AUFGABE A => Gib aus dem Textauszug den Abschnitt von „Kühe, Hühner und“ bis einschließlich „aber das nicht.“ wieder und tausche dabei „Weltkrieg“ gegen „Bürgerkrieg“ aus.

TEXTAUSZUG =>
──────────

Kühe, Hühner und alle anderen Tiere werden zu Tausenden mit so geringen Kosten wie möglich gehalten, damit alle ihren Weihnachtsbraten und das Frühstücksei bekommen. Die Menschen machen sich Gedanken über die armen Kinder in Afrika, aber letzten Endes haben auch die Reichen nicht genug Geld übrig. Wenn doch Geld gespendet wird, kommt es selten da an, wo es wirklich helfen kann. So wenig Menschen, denen man helfen kann, dass es kaum noch einen Sinn zu machen scheint. Nordkorea droht mit Atombomben. China wird zum Wirtschaftsgiganten und absoluten Nr. 1 - Bedrohung in der Zukunft werden, wenn ich mir das Ganze so ansehe. Wer weiß, wie die Situation im Irak ausgeht. Egal, wann, wird es doch wieder zum Weltkrieg kommen. Egal, wann, und wenn es in hundert Jahren sein wird. Der Mensch wird es nicht anders lernen. Der Mensch kann vieles lernen, aber das nicht.

──────────

AUFGABE B => Überführe in den Datenzeilen den Abschnitt von der Zeile mit „Expand the font“ bis einschließlich der Zeile mit „Image resolution: width=626“ in eine Markdown-Tabelle mit den Spalten „Nr.“ für die fortlaufende Nummer und „Zeile“ für den Wortlaut, ohne Leerzeilen.

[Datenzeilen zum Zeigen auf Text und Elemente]
──────────

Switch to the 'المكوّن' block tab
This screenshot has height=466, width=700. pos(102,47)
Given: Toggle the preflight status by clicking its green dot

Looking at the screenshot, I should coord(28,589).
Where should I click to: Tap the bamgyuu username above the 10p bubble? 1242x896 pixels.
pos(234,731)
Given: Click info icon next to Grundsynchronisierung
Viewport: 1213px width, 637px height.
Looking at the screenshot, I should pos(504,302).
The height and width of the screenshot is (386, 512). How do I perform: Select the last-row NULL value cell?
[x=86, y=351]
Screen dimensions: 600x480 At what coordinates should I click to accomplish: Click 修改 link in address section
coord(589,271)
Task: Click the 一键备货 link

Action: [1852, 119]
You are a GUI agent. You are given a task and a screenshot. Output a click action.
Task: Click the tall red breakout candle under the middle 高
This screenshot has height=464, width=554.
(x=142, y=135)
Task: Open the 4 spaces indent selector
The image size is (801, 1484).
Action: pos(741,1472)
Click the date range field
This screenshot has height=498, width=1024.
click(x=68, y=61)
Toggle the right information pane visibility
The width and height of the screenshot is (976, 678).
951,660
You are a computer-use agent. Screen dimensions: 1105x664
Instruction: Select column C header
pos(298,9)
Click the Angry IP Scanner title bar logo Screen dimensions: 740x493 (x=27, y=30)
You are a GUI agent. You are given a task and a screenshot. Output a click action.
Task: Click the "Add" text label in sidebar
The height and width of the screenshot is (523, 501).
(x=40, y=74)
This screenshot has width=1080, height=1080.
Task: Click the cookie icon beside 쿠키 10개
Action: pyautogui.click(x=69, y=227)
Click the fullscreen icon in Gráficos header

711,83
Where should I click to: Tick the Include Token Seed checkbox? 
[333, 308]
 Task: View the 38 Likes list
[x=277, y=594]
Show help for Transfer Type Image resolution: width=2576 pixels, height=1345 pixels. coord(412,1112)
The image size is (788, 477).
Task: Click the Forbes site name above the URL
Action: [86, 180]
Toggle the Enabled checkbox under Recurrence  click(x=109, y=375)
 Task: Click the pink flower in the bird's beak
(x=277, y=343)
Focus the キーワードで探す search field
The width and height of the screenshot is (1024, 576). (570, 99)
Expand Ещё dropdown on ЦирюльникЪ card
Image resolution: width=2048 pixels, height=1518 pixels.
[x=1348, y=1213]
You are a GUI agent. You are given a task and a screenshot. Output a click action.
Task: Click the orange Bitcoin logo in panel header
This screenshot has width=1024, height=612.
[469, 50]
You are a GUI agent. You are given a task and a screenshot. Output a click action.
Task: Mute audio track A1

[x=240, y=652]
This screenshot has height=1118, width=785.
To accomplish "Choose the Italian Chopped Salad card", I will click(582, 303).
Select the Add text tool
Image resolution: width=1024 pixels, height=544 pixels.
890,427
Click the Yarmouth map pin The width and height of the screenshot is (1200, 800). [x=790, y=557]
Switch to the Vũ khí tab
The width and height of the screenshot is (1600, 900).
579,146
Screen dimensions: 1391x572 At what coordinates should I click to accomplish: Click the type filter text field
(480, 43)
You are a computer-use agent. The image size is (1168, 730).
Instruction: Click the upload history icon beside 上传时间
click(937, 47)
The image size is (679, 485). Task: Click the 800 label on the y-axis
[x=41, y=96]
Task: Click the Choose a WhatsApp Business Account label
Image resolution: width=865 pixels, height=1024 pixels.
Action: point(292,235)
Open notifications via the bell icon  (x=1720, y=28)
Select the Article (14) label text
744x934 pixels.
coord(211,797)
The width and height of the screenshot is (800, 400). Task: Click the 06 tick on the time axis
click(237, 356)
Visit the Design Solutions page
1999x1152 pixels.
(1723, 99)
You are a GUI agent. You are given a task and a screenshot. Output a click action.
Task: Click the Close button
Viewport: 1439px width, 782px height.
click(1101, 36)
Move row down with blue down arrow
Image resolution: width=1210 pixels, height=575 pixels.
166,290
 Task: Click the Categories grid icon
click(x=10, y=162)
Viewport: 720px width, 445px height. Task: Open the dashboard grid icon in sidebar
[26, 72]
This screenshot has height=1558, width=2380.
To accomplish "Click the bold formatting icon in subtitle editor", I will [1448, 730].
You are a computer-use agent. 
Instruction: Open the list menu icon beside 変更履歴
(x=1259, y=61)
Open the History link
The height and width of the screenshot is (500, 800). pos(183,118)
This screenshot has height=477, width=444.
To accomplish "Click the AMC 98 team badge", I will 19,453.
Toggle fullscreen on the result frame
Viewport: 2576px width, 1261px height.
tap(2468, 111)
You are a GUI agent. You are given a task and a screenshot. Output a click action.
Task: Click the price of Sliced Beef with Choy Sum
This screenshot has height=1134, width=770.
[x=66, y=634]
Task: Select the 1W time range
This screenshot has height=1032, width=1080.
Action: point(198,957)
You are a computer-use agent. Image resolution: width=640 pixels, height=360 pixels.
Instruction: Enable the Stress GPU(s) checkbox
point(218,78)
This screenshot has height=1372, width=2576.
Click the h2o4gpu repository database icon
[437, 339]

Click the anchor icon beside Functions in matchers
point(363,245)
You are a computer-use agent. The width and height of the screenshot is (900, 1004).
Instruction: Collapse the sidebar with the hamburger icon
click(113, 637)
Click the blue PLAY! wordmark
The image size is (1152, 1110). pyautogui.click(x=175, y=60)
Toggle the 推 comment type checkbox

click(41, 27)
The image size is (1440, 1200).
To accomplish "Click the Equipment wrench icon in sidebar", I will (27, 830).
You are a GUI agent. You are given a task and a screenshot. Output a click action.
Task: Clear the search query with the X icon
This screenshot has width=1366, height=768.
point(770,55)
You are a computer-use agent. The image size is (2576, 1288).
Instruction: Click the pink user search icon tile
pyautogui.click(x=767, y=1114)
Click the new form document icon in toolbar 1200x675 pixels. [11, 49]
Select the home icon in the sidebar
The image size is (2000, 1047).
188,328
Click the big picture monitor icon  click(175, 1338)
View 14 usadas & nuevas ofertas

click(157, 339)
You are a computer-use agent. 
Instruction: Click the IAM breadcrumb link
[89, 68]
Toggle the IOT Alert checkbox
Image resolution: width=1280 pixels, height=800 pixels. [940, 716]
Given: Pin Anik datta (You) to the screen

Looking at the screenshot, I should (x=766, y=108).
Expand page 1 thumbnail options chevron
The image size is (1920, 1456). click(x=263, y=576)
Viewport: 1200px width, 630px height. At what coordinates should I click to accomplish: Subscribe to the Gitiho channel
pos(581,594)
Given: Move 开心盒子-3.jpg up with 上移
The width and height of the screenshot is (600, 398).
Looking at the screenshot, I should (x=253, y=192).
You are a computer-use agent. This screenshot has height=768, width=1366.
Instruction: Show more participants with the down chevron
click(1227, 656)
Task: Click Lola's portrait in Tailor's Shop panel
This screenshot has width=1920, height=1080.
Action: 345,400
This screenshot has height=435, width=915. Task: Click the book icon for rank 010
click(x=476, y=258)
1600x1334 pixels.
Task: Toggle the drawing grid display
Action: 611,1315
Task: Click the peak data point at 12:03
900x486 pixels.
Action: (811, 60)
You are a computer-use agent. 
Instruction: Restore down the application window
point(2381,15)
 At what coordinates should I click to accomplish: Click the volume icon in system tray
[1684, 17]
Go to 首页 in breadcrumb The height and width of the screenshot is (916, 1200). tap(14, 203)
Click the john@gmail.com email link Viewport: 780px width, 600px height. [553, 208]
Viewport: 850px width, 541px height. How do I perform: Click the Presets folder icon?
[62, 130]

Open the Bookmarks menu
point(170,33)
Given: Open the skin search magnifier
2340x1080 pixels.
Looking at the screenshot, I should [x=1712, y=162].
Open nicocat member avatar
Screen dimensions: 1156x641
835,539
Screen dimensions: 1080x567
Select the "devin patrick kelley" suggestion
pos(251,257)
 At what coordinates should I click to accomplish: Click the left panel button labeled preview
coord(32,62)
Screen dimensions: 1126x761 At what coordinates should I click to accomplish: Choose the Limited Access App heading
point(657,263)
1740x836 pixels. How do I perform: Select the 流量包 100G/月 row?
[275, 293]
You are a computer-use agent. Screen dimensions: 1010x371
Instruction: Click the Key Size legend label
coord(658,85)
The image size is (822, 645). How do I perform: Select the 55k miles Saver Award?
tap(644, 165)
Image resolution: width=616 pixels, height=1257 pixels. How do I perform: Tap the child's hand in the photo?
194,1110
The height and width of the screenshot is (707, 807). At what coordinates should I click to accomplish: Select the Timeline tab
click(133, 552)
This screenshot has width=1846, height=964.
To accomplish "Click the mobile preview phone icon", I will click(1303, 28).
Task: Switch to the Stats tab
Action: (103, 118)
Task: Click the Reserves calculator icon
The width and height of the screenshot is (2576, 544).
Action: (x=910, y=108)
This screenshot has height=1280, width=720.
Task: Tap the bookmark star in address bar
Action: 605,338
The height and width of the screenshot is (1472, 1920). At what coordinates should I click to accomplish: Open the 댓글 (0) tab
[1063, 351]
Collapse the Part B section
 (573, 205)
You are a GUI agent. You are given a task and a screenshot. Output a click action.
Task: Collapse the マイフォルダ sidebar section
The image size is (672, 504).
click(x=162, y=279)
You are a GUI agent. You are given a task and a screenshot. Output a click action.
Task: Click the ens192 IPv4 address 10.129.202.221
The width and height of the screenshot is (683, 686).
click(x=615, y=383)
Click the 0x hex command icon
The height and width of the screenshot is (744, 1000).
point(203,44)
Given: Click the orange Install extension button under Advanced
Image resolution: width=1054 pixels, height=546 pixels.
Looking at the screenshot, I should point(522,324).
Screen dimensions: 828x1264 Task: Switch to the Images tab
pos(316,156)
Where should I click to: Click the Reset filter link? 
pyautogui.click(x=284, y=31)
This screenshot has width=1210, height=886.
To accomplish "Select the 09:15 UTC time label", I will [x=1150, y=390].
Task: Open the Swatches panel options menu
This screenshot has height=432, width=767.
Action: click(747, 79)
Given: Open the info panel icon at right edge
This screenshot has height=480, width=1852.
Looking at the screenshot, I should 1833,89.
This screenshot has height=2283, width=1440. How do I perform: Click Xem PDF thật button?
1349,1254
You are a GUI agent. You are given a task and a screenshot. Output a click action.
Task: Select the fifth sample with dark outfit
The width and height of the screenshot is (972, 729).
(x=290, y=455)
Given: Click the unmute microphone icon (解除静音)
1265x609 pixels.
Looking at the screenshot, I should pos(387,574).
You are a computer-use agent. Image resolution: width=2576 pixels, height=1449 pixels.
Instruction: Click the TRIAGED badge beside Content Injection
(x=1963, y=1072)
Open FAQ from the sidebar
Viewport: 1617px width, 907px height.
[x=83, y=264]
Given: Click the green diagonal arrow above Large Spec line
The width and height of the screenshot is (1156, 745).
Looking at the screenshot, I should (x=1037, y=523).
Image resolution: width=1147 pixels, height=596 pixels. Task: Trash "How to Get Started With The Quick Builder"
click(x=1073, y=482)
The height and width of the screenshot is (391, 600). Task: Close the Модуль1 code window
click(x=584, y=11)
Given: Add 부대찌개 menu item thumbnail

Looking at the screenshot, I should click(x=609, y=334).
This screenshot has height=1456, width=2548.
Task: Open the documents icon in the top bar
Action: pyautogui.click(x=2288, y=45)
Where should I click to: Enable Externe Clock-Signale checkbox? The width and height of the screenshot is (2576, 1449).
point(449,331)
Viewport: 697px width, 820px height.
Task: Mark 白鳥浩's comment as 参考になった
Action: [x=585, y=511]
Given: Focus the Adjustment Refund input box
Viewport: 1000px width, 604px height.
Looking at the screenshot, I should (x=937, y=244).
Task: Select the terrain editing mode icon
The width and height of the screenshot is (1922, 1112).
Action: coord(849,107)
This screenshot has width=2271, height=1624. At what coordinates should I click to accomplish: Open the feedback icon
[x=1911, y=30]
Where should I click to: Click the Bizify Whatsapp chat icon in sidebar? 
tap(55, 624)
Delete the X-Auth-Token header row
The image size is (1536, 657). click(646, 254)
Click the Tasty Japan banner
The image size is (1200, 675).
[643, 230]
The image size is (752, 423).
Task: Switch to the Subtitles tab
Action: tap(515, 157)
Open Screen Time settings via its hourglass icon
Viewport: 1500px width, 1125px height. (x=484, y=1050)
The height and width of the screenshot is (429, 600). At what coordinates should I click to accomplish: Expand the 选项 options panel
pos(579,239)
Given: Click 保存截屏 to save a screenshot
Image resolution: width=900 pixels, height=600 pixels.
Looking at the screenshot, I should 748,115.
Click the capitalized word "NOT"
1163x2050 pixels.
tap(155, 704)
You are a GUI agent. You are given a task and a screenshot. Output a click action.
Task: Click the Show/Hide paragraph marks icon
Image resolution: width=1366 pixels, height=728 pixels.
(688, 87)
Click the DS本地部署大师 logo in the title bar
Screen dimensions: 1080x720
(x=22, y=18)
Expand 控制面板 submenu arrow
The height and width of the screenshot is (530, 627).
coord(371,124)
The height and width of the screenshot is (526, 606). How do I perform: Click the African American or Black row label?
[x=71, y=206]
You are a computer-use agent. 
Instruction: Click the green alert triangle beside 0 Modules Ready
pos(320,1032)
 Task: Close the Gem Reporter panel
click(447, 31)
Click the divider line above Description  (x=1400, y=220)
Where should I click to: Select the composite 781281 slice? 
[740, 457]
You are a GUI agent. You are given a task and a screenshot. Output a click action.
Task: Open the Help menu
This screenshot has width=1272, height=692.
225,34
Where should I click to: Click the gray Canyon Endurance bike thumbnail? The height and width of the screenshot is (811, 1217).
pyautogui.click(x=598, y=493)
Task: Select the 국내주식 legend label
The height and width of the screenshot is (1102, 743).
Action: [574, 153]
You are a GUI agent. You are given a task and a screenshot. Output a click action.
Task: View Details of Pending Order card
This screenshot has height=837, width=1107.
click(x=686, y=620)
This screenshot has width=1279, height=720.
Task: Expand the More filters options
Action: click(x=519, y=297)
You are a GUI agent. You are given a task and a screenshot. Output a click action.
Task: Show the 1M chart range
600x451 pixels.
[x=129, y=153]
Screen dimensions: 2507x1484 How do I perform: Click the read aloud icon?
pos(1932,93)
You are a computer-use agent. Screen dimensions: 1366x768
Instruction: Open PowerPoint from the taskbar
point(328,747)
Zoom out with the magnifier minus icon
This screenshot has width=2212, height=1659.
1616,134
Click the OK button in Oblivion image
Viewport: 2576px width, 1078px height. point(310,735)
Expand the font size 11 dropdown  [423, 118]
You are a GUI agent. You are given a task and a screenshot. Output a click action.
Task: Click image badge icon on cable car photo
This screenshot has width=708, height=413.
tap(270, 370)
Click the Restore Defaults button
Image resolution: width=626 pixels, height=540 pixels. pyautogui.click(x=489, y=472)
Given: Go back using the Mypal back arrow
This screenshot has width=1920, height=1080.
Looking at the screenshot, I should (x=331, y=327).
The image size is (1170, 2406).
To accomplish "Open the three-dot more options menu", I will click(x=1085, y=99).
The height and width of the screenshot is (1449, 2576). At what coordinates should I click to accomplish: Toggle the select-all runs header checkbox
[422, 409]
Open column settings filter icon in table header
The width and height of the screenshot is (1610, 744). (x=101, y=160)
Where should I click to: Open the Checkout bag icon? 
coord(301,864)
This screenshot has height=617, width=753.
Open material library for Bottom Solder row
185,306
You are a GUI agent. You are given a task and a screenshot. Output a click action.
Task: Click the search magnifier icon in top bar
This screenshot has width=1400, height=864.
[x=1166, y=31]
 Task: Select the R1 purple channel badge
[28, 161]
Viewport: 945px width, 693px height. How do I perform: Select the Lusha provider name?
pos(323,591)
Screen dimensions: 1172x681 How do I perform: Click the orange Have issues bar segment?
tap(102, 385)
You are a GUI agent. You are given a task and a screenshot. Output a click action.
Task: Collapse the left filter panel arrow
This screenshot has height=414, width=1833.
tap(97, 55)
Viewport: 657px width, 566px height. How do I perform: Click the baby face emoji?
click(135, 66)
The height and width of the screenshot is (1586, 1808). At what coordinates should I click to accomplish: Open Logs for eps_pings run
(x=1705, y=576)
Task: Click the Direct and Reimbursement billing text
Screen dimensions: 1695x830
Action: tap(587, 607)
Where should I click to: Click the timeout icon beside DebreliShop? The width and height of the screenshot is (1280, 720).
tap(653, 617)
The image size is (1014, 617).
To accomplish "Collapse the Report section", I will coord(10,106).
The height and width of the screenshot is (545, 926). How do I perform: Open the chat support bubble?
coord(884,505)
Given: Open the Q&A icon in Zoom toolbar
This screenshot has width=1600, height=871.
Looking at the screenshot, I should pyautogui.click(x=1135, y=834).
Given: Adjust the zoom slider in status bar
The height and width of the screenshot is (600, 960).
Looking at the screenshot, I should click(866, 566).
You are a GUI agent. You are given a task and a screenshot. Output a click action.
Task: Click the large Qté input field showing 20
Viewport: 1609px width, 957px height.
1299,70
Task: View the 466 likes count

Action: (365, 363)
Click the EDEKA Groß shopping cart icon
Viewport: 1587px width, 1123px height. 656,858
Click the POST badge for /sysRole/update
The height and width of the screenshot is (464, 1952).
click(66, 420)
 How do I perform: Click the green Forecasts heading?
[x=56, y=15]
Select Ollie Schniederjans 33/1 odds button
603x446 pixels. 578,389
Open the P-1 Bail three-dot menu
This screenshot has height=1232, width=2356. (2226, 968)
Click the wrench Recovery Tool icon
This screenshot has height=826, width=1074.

──────────

LÖSUNG A =>
Kühe, Hühner und alle anderen Tiere werden zu Tausenden mit so geringen Kosten wie möglich gehalten, damit alle ihren Weihnachtsbraten und das Frühstücksei bekommen. Die Menschen machen sich Gedanken über die armen Kinder in Afrika, aber letzten Endes haben auch die Reichen nicht genug Geld übrig. Wenn doch Geld gespendet wird, kommt es selten da an, wo es wirklich helfen kann. So wenig Menschen, denen man helfen kann, dass es kaum noch einen Sinn zu machen scheint. Nordkorea droht mit Atombomben. China wird zum Wirtschaftsgiganten und absoluten Nr. 1 - Bedrohung in der Zukunft werden, wenn ich mir das Ganze so ansehe. Wer weiß, wie die Situation im Irak ausgeht. Egal, wann, wird es doch wieder zum Bürgerkrieg kommen. Egal, wann, und wenn es in hundert Jahren sein wird. Der Mensch wird es nicht anders lernen. Der Mensch kann vieles lernen, aber das nicht.

LÖSUNG B =>
| Nr. | Zeile |
|---|---|
| 1 | Expand the font size 11 dropdown  [423, 118] |
| 2 | You are a GUI agent. You are given a task and a screenshot. Output a click action. |
| 3 | Task: Click image badge icon on cable car photo |
| 4 | This screenshot has width=708, height=413. |
| 5 | tap(270, 370) |
| 6 | Click the Restore Defaults button |
| 7 | Image resolution: width=626 pixels, height=540 pixels. pyautogui.click(x=489, y=472) |